Learning Arms Control in the Italian Alps
By Doniyor Mutalov, MALD 2025 Candidate, The Fletcher School
Recently, I had the opportunity to participate in a course at the International School on Disarmament and Research on Conflicts (ISODARCO) held in Andalo, Italy from January 7-14, 2024. ISODARCO focuses on the issues of arms control, nonproliferation, and disarmament of conventional armaments, as well as weapons of mass destruction.

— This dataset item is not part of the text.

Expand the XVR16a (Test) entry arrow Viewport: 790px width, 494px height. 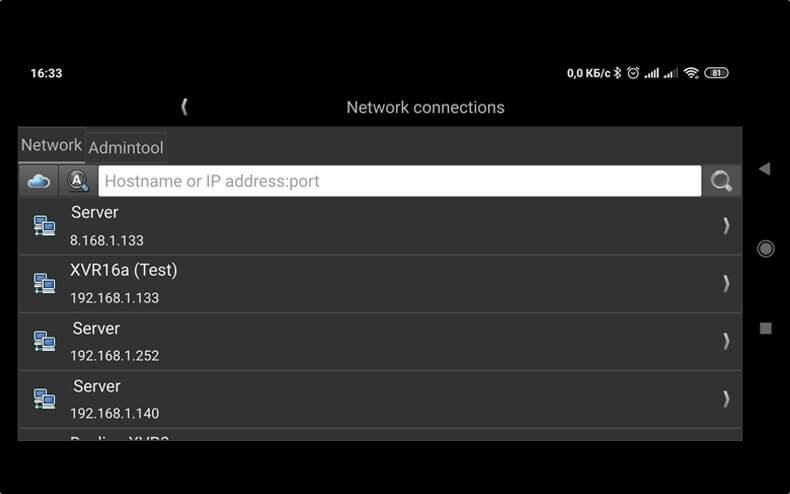point(726,284)
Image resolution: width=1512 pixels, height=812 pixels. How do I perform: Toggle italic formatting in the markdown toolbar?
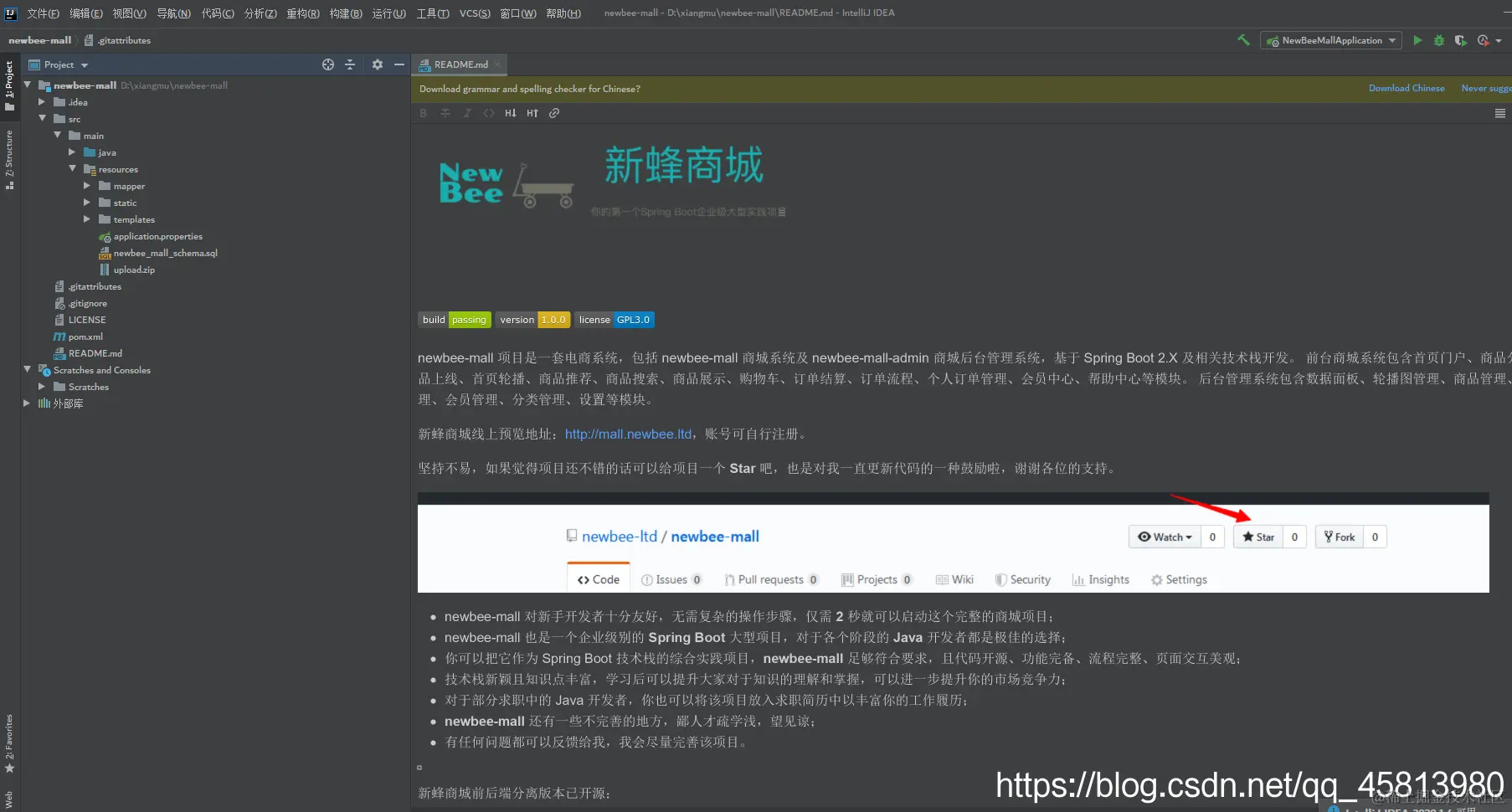[x=467, y=113]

The title for this year’s winter term was “Nuclear Order and International Security After Ukraine,” and it featured several broad concerns that were exacerbated after Russia’s invasion of Ukraine in 2022. These include the suspension of the U.S.-Russia arms control treaties and the current lack of bilateral dialogue, the increased boldness of North Korea’s actions amid the deadlocked UN Security Council, and the tenuous fate of the Iran nuclear deal, to name a few.

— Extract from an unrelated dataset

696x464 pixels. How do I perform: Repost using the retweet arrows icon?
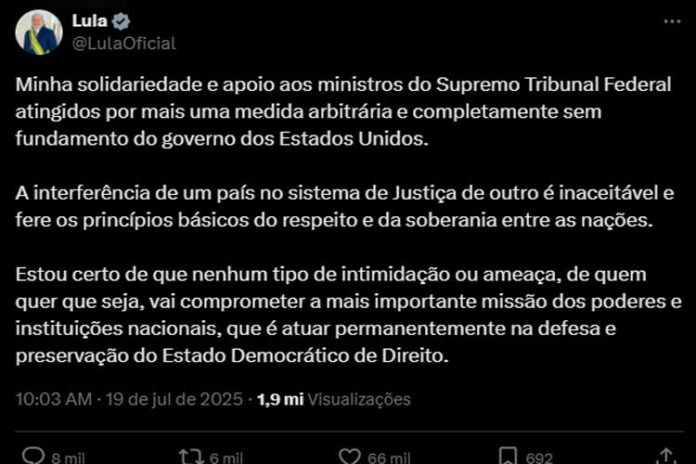point(190,456)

This course took place in the mountains of Northern Italy and was well-organized, both logistically and academically. The choice of guest speakers for the winter school was impressive, as we had some of the best practitioners and academics working in the nuclear realm, including Laura Rockwood, a former lawyer at the International Atomic Energy Agency (IAEA), and Francesca Giovannini from the Managing the Atom project at Harvard University. What particularly drew my attention were two sessions on the IAEA and the nuclear safeguards regime it established. Those two sessions were led by long-time practitioners working in the IAEA. They introduced me to the loophole of “non-proscribed nuclear military activities” and the complexities arising from applying safeguards to naval nuclear propulsion. This issue gained prominence after the Australia-UK-U.S. (AUKUS) nuclear-powered submarine deal was signed in 2021.

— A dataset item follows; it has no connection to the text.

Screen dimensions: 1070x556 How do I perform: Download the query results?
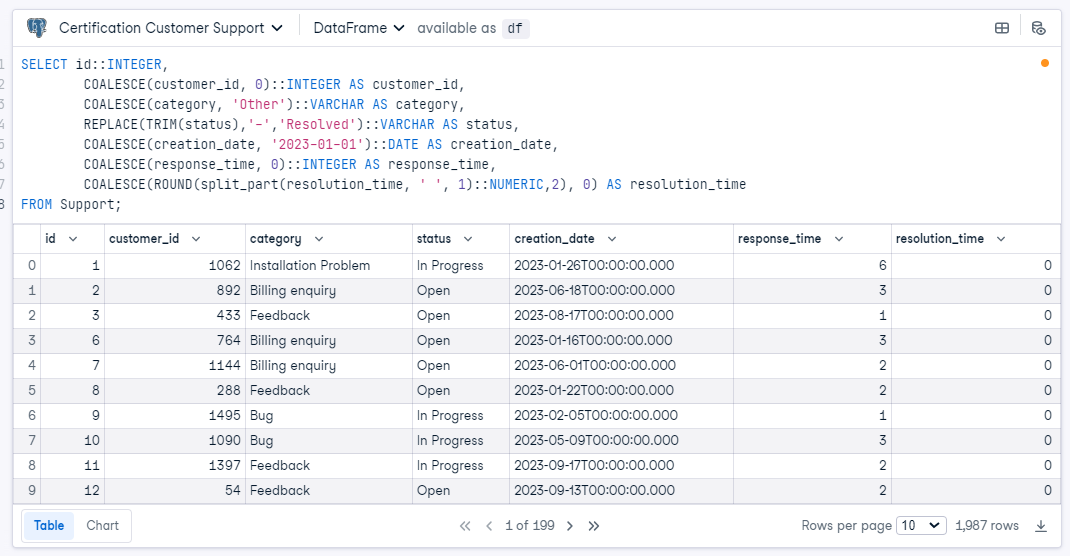point(1041,526)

Nevertheless, I went to this course with a putative project in mind about the P5 process or ‘nuclear five’ meetings and what the future of this ad-hoc group could be. I hoped to garner fresh ideas and comments, particularly from Russian and Chinese experts.
This process meets the criteria set for the IIGO (an informal intergovernmental organization) as a non-formal and non-legally binding arrangement that brings together like-minded or unlike-minded states. Since February 2022, at least six meetings in the ‘nuclear five’ format have been convened under different auspices, which is striking since most bilateral or multilateral venues with Russia are currently suspended or have been discontinued. Therefore, the P5 process remains the only forum where five nuclear weapon states can still deliberate and agree on strategic risk reduction measures. However, there is little academic literature on the ‘nuclear five’ format, a gap I would seek to fill in my research. Thanks to the ISODARCO, my project got considerably traction, and over the summer, I plan to work on improving and publishing it. I think one of the personal takeaways from this course for me was that sometimes it makes prudent sense to engage with your adversaries, even if there is a high probability that nothing substantive would come out of it. In certain situations, the dialogue itself can be an end rather than simply means, especially if that discussion is nascent, as is the case with the U.S.-China arms control talks.
I would also like to note that I was the first participant from Uzbekistan to participate in the course’s decades-long history. My participation and representation would have been impossible without the generous funding from the Fletcher Russia and Eurasia Program. I would certainly recommend the ISODARCO program to other students looking to augment their knowledge and research on arms control, and I thank the program for its financial support.